Belarus 'threatens' to siphon gas

Move comes after Russia makes further cuts to gas supplies in row over debt repayment.

    About a quarter of Russia's gas exports to Western Europe go through Belarus [EPA]

    Mutual obligations

    Belarus confirmed it had sent a letter to the Russian energy company.

    In the letter signed off by Semashko, the government said it had offered to cover a May gas bill by Wednesday, while demanding that Russia "immediately" pay Belarus $217m in gas transit fees.

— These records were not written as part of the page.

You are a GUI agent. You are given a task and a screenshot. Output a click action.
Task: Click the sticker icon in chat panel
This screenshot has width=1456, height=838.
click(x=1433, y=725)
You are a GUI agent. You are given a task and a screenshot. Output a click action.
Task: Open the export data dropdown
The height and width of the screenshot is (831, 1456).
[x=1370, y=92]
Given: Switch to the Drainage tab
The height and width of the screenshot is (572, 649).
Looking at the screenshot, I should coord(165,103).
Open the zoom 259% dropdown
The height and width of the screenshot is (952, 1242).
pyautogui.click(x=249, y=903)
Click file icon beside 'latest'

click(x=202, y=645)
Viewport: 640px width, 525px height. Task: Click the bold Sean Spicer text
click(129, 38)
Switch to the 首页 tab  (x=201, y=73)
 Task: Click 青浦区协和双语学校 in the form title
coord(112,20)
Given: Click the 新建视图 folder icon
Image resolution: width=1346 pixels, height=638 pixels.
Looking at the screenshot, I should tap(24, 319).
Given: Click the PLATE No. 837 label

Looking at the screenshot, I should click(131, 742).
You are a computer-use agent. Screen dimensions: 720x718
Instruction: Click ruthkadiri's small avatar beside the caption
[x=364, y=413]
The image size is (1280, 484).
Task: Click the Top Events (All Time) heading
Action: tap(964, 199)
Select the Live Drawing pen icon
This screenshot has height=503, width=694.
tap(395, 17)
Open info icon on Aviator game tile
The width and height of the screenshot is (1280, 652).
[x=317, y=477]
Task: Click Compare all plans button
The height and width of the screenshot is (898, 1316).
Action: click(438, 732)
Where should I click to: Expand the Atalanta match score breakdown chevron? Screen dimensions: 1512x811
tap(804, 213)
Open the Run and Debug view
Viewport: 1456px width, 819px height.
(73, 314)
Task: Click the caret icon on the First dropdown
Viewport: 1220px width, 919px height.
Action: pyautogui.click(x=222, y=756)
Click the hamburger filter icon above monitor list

    Belarus would then pay Russia $187m by July 5 to cover January-April supplies, the government said in a statement, asking Moscow to refrain from further energy cuts "until mutual obligations are fully implemented".

    "Otherwise Gazprom will force the removal of gas from the gas transit system so that the needs of the Belarussian national economy and population can be satisfied," it said.

    Gazprom has said Belarus so far owes it $192m in arrears.

    Igor Sechin, Russia's deputy in charge of energy, said on Monday that Belarus would have to make a new payment, bringing the total amount to $270m, by Friday.

    Analysts warned of "a new gas war" after supplies were cut and said the Kremlin move was aimed at punishing the government of Alexander Lukashenko.

    The president of Belarus has recently irritated Moscow by dropping his normally dependable loyalty in favour of a quest for closer ties with the European Union.

    Alternative pipeline

    Russia supplies a quarter of Europe's gas needs and uses Belarus, which borders EU member Poland, as one of two key transit routes of oil and gas to the continent.

    Gazprom said the ban would not affect its European customers because it will channel alternative supplies via another pipeline through Ukraine from where most gas flows into Europe.

    Relations between Russia and Belarus have soured since they failed to agree unified customs rules and Belarus gave refuge to Kurmanbek Bakiyev, the ousted Kyrgyz president, despite Russia's support for the new Kyrgyz leadership.

    Previous pricing disputes with Belarus have led to oil supply cuts, with Poland and Germany being most affected.

    A similar standoff halted the much larger Russian gas supplies across Ukraine for almost two weeks in January 2009, leaving many Europeans without fuel during a cold snap.